This is the saddest story I have ever heard. Mark Danner brings up Ford Maddox Ford's GOOD SOLDIER near the end of this tome and titles one of its sections "The Saddest Story," but this is no literary venture into the warzone. As its subtitle simply states: Politics, Violence, War is a collection of reportage from Haiti, Bosnia and Iraq, Abu Ghraib and "black sites," which brings home the purported statement by 1918 US Senator Hiram Warren Johnson that the first casualty when war comes is truth.
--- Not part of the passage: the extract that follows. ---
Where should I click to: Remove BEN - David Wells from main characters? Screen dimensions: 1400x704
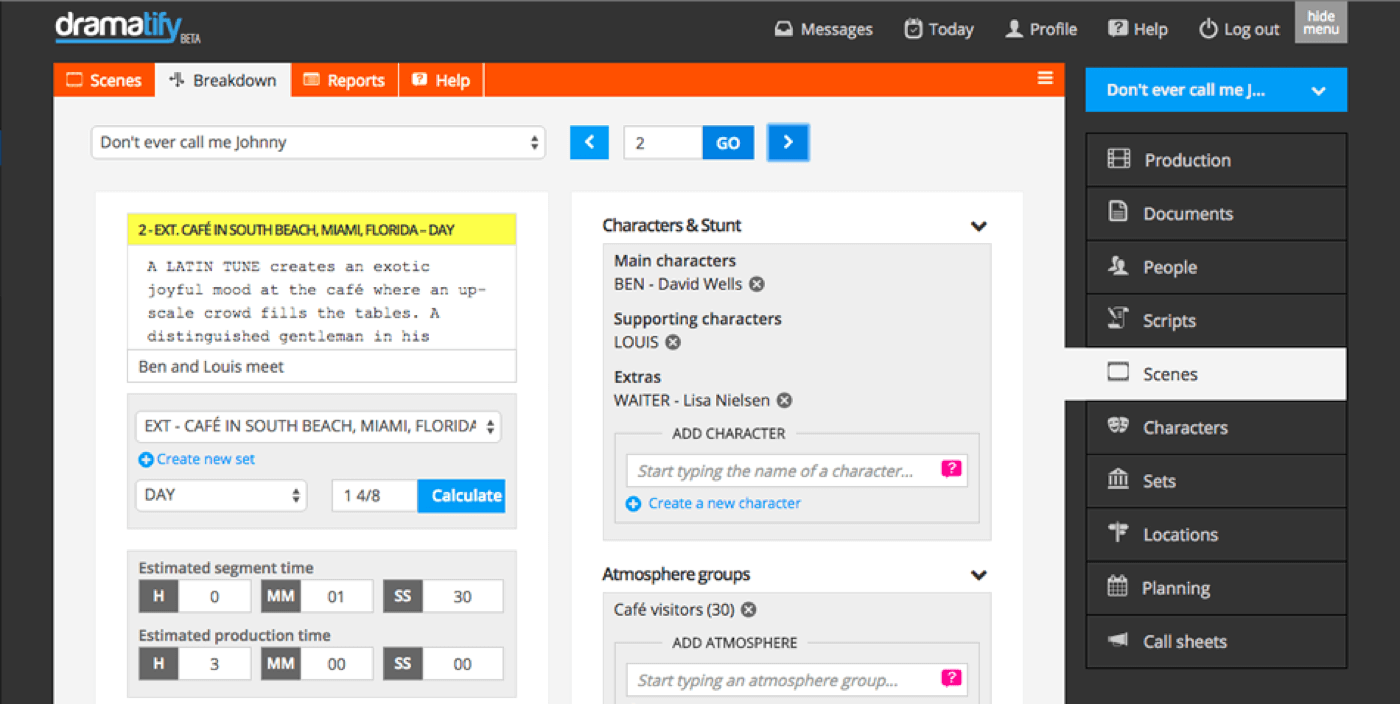(x=757, y=284)
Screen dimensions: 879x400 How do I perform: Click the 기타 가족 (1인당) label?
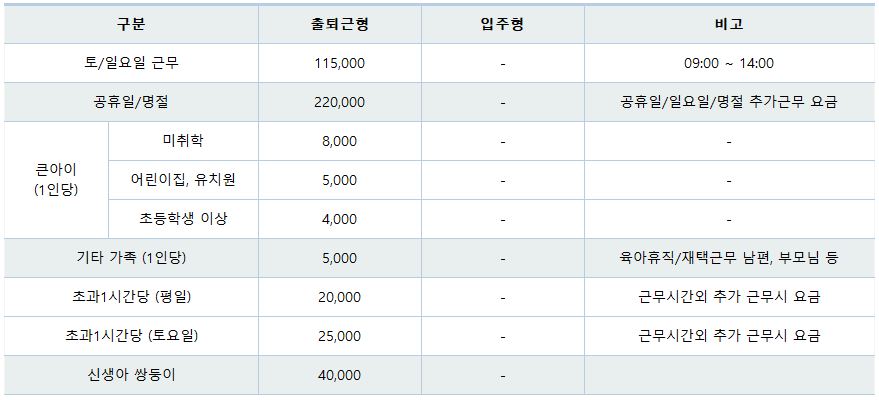point(131,258)
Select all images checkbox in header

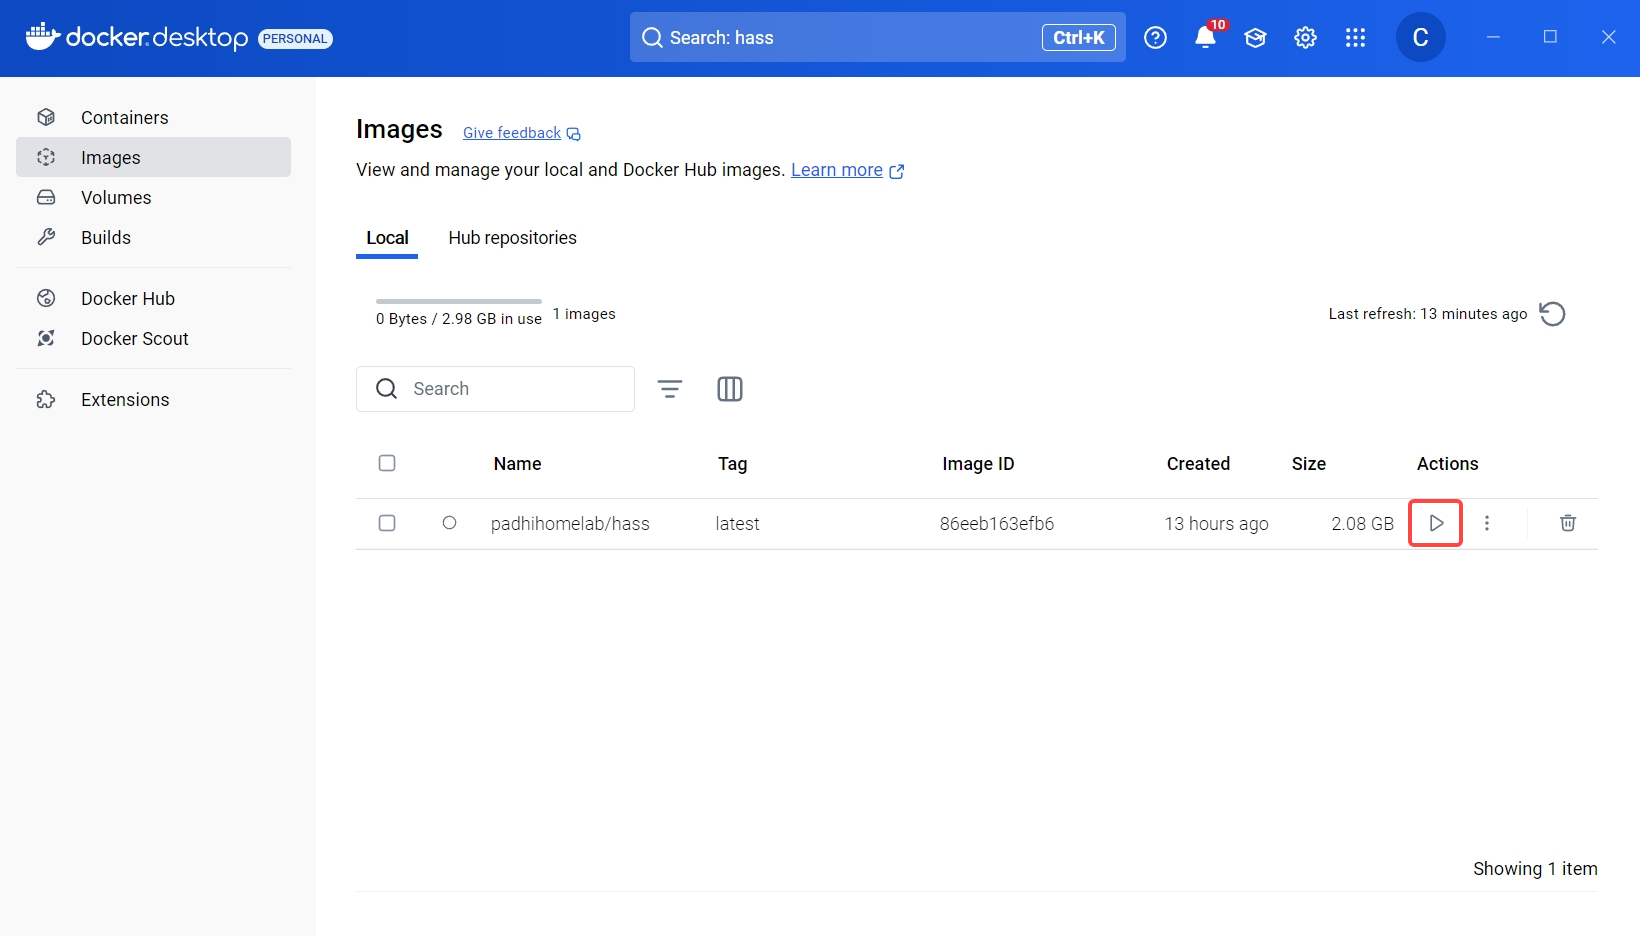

Its title STRIPPING BARE THE BODY is a taken from a quote by Leslie F. Manigat, president of Haiti, February-May 1987, defining political violence, and throughout the global conflicts Danner vividly reports from, in voluminous detail, empathy and beautiful prose, we repeatedly learn of the power of war and the weakness of politics, and the wake of unnecessary violence and death left behind the two. The brutality is hard to take. Worse is the United States ineffectualness in its diplomatic involvement that makes the sorrowful tragic.
We start with outside conflicts, but by the final and devastating section the United States is no longer bystander but perpetrator. Our nation's turn from ideals that we use to buttress the myth of exceptionalism to condoning and participating in torture from executive order is sobering. It's easy in the first two sections to judge the butchers of Haiti and Bosnia, but Danner shows the blood on our hands and it's hard not to weep. The reprehensible actions of war, the sliding ethics of our nation, the seeming impossibility of political will to resolve conflict, all this builds to a depressing but important read.
Danner is a great reporter and maybe even greater writer. He digs down into the grammatical grains of statements and extracts truths and omissions of truth latent in those quotes with the skills of a surgeon removing a malignant tumor. His afterward is a must read for anyone interested in the literary arts. But the entire book, and it is a long and dense collection of pieces mostly culled from the New York Review of Books and The New York Times, is critical for any citizen who claims the dubious mantle of patriotism.